Antichrist - critique du film

:. Réalisateur: Lars von Trier
:. Acteurs: Willem Dafoe, Charlotte Gainsbourg
:. Scénario: Lars von Trier
:. Titre Original : Antichrist
:. Durée: 1:44
:. Année: 2009
:. Country: Danemark
:. Pays: Antichrist

  
   AddThis Social Bookmark Button


C'est presque une habitude que de chercher à diviser son monde et à provoquer les réactions les plus violentes à l'encontre de ses œuvres. Avec Antichrist, Lars Von Trier pousse le bouchon encore plus loin, enfonçant le clou de la provocation plus profondément, visant sans cesse l'extrême. Des films comme Breaking the waves, Les idiots, Dancer in the dark ou encore Dogville, si ils avaient divisé la critique et le public à leur sortie, proposaient au moins chacun de nouvelles idées de mise en scène, témoignaient d'une expérimentation et d'un discours cohérent, d'une démarche artistique et réflexive faisant de certains des petits chefs-d'œuvre. Ces œuvres conceptuelles servaient de point de départ à la discussion, au débat d'idées, de par les réactions qu'elles suscitaient.

Antichrist, qui se veut le film le plus personnel et le plus important du réalisateur Danois, se ferme sur lui-même et montre les crocs pour tenir le spectateur à distance, tout en cherchant paradoxalement à le choquer. Une escroquerie, une vaste farce, une arnaque. Dès la première scène, on craint le pire (et celui-ci n'est qu'à venir), à raison. Tournée dans une orgie de laids effets numériques comme seuls les films publicitaires savent le faire, elle nous montre, en guise de prologue, un couple s'adonnant aux plaisirs de la chair (au ralenti s'il vous plaît, nous sommes chez Lars Von Trier, s'autoproclamant ironiquement à la conférence de presse à Cannes comme The best director of the world) et laissant ainsi leur enfant échapper à leur surveillance pour se défenestrer par accident. L'épouse perdant les pédales dans un deuil impossible, le mari l'emmène dans un cabanon en forêt, baptisé vulgairement Eden, pour lui faire appliquer ses méthodes de thérapie. La suite n'est qu'une succession sans queue (enfin si, celle de Willem Dafoe occupe le devant de plusieurs scènes, toutes aussi obscènes les unes que les autres) ni tête de cauchemars du réalisateur, mis en image selon leur principe même, celui de se montrer incompréhensibles et osant le ridicule, tel ce renard déclarant " Chaos reigns ! " On aurait pu s'attendre à un film d'épouvante, comme le cinéaste avait su le faire avec la série The kingdom (rebaptisé stupidement en français L'Hôpital et ses fantômes), on n'aura droit qu'à un improbable huis-clos tellurique et sylvestre dans lequel deux êtres ne gèrent leur sentiment de culpabilité qu'en s'entre-déchirant et en se mutilant.

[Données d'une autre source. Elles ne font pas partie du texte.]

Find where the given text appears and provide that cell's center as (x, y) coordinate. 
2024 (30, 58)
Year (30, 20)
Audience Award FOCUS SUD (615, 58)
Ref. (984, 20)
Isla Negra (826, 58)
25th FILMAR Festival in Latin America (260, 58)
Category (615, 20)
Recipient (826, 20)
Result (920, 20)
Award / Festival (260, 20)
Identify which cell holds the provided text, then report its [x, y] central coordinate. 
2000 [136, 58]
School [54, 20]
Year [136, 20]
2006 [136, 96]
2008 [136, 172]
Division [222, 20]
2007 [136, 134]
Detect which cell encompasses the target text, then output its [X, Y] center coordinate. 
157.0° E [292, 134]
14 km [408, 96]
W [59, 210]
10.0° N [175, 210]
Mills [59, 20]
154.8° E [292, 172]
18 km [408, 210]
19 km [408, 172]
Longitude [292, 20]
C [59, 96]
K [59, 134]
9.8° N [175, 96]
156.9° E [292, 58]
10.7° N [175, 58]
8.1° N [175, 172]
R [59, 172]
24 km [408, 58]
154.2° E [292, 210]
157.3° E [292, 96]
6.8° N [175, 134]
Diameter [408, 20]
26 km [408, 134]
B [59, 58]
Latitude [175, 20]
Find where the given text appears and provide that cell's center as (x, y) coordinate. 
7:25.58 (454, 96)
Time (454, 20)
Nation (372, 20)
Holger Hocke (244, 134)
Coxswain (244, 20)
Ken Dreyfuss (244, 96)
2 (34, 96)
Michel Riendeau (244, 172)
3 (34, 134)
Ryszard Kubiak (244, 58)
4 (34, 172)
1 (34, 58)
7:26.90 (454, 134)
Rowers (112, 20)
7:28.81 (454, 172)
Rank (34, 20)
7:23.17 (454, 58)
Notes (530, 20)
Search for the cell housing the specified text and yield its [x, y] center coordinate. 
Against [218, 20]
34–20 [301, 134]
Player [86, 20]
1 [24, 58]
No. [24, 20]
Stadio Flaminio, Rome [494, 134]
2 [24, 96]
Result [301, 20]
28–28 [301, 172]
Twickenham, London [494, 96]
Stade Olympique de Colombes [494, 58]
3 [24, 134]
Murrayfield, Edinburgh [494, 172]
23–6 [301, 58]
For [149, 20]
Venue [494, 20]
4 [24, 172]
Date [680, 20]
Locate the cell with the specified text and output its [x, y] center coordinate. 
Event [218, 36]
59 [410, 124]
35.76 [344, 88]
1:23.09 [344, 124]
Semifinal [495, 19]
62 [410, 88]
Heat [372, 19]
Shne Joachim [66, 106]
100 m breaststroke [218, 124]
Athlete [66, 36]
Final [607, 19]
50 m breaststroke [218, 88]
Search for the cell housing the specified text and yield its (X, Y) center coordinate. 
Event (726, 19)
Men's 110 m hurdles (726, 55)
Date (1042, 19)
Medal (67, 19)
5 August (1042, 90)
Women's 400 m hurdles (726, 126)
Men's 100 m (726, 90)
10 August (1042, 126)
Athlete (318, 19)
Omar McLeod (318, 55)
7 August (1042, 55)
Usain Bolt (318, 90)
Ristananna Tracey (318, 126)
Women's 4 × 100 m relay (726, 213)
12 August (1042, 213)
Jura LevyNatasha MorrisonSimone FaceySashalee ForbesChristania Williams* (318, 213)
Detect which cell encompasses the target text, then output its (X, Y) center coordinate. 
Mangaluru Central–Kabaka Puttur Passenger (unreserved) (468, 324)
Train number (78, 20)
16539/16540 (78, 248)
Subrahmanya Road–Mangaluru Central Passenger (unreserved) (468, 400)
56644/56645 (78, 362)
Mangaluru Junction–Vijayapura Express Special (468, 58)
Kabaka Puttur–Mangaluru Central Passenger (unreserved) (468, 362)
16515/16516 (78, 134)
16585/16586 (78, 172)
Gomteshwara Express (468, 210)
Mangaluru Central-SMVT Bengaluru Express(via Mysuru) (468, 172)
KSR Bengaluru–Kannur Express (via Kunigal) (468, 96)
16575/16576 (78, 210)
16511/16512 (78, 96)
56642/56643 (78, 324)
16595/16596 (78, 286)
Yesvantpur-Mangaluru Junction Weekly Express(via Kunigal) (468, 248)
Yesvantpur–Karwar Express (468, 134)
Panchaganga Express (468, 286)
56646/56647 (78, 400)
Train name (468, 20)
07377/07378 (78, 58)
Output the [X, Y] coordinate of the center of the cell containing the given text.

Pour autant, le film témoigne d'une extraordinaire maîtrise esthétique, et les acteurs, Charlotte Gainsbourg et Willem Dafoe, rivalisent de talent dans leur performance, mettant leur corps à nu, dans tous les sens du terme, le malmenant pour mieux repousser ses limites. Hélas, au prix d'un sens du ridicule totalement assumé. On aura droit, entre-autres, à une éclitoration (nous osons le néologisme pour résumer les supplices que subit le sexe féminin), une éjaculation de sang, la fixation d'une meule à la jambe, le tout, servi par des dialogues tristement risibles : " Nature is the church of Satan ". L'ensemble s'obstine à demeurer aussi abscons et hermétique que le cauchemar d'un psychotique. Effrayant ? Dérangeant ? Irritant ? Rien de tout cela. Juste décevant et navrant. Le film souffre de sa suffisance, de son arrogance, de son égoïsme. Trop profondément personnel pour ne pas laisser le spectateur à la porte, au contraire, il lui tourne le dos et lui refuse l'accès à ses arcanes en se drapant d'une démarche malhonnêtement provocatrice. Et même dans ce registre, il échoue.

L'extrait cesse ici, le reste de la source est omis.